--- Exercise brief ---
Reproduce the data items below, changing each "magnifier" to "search" and keeping everything else the same.

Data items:
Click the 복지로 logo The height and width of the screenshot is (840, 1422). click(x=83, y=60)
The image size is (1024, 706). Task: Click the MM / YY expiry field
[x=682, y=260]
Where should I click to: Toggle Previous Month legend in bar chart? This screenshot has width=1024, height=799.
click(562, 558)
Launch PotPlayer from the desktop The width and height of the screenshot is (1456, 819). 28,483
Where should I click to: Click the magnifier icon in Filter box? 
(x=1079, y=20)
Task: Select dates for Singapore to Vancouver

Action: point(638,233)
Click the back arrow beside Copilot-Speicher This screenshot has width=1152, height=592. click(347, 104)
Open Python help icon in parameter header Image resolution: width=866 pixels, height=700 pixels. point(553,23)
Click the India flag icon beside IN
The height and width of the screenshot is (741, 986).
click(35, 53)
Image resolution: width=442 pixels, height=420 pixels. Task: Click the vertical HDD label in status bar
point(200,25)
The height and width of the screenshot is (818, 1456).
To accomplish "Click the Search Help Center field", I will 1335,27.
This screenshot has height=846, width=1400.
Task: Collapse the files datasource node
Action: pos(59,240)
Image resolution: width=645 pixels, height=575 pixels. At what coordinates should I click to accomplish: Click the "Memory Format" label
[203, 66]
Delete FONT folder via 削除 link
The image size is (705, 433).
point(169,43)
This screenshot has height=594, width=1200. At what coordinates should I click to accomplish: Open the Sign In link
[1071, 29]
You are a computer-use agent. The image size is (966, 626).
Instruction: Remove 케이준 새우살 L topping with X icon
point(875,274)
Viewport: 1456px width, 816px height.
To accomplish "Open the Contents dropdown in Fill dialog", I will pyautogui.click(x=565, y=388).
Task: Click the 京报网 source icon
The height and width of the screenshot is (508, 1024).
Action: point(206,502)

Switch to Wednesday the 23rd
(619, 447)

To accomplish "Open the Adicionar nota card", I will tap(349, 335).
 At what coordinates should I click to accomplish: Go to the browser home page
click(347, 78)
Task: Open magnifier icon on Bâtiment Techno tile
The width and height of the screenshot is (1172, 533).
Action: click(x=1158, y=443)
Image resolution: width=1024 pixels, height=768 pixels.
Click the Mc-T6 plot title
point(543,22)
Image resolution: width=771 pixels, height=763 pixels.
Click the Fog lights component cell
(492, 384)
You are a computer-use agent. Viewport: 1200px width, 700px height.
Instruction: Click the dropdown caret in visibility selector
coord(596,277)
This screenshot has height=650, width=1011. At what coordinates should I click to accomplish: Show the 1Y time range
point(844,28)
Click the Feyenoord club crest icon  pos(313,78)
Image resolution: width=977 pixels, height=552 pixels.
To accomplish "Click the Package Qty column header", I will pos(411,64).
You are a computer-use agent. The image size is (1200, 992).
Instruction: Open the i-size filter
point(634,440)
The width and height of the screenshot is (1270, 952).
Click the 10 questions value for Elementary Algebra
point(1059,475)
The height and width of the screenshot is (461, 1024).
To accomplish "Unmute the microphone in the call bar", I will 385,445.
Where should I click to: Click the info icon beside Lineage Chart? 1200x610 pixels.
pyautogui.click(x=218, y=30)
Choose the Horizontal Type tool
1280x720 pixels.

--- Problem solution ---
Click the 복지로 logo The height and width of the screenshot is (840, 1422). click(x=83, y=60)
The image size is (1024, 706). Task: Click the MM / YY expiry field
[x=682, y=260]
Where should I click to: Toggle Previous Month legend in bar chart? This screenshot has width=1024, height=799.
click(562, 558)
Launch PotPlayer from the desktop The width and height of the screenshot is (1456, 819). 28,483
Where should I click to: Click the search icon in Filter box? 
(x=1079, y=20)
Task: Select dates for Singapore to Vancouver

Action: point(638,233)
Click the back arrow beside Copilot-Speicher This screenshot has width=1152, height=592. click(347, 104)
Open Python help icon in parameter header Image resolution: width=866 pixels, height=700 pixels. point(553,23)
Click the India flag icon beside IN
The height and width of the screenshot is (741, 986).
click(35, 53)
Image resolution: width=442 pixels, height=420 pixels. Task: Click the vertical HDD label in status bar
point(200,25)
The height and width of the screenshot is (818, 1456).
To accomplish "Click the Search Help Center field", I will 1335,27.
This screenshot has height=846, width=1400.
Task: Collapse the files datasource node
Action: pos(59,240)
Image resolution: width=645 pixels, height=575 pixels. At what coordinates should I click to accomplish: Click the "Memory Format" label
[203, 66]
Delete FONT folder via 削除 link
The image size is (705, 433).
point(169,43)
This screenshot has height=594, width=1200. At what coordinates should I click to accomplish: Open the Sign In link
[1071, 29]
You are a computer-use agent. The image size is (966, 626).
Instruction: Remove 케이준 새우살 L topping with X icon
point(875,274)
Viewport: 1456px width, 816px height.
To accomplish "Open the Contents dropdown in Fill dialog", I will pyautogui.click(x=565, y=388).
Task: Click the 京报网 source icon
The height and width of the screenshot is (508, 1024).
Action: point(206,502)

Switch to Wednesday the 23rd
(619, 447)

To accomplish "Open the Adicionar nota card", I will tap(349, 335).
 At what coordinates should I click to accomplish: Go to the browser home page
click(347, 78)
Task: Open search icon on Bâtiment Techno tile
The width and height of the screenshot is (1172, 533).
Action: click(x=1158, y=443)
Image resolution: width=1024 pixels, height=768 pixels.
Click the Mc-T6 plot title
point(543,22)
Image resolution: width=771 pixels, height=763 pixels.
Click the Fog lights component cell
(492, 384)
You are a computer-use agent. Viewport: 1200px width, 700px height.
Instruction: Click the dropdown caret in visibility selector
coord(596,277)
This screenshot has height=650, width=1011. At what coordinates should I click to accomplish: Show the 1Y time range
point(844,28)
Click the Feyenoord club crest icon  pos(313,78)
Image resolution: width=977 pixels, height=552 pixels.
To accomplish "Click the Package Qty column header", I will pos(411,64).
You are a computer-use agent. The image size is (1200, 992).
Instruction: Open the i-size filter
point(634,440)
The width and height of the screenshot is (1270, 952).
Click the 10 questions value for Elementary Algebra
point(1059,475)
The height and width of the screenshot is (461, 1024).
To accomplish "Unmute the microphone in the call bar", I will 385,445.
Where should I click to: Click the info icon beside Lineage Chart? 1200x610 pixels.
pyautogui.click(x=218, y=30)
Choose the Horizontal Type tool
1280x720 pixels.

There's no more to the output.